Task to complete »
With pictures left out, only the lines from the one containing "The image size is (527, 521)." through the end of the records should be reproduced exactly, please.

Material provided »

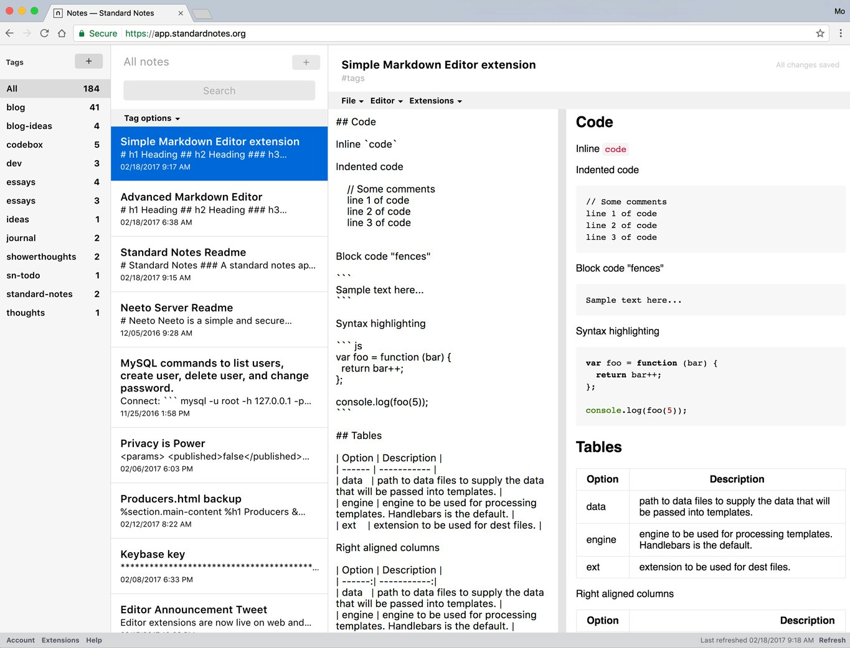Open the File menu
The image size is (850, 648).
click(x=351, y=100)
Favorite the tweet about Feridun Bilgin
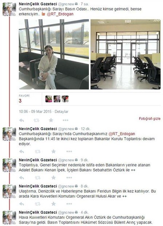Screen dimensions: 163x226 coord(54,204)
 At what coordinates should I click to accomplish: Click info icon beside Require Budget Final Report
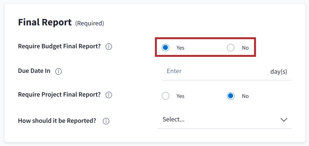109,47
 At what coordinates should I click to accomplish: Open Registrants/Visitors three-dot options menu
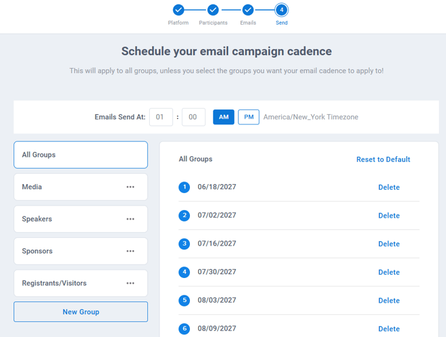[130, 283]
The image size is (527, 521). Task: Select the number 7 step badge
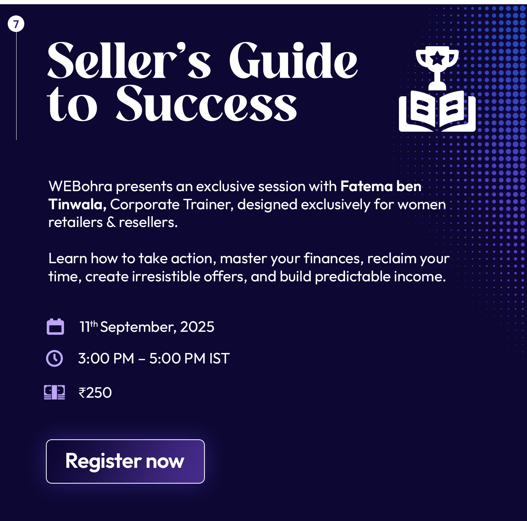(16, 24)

Task response »
The image size is (527, 521). Task: Select the number 7 step badge
(16, 24)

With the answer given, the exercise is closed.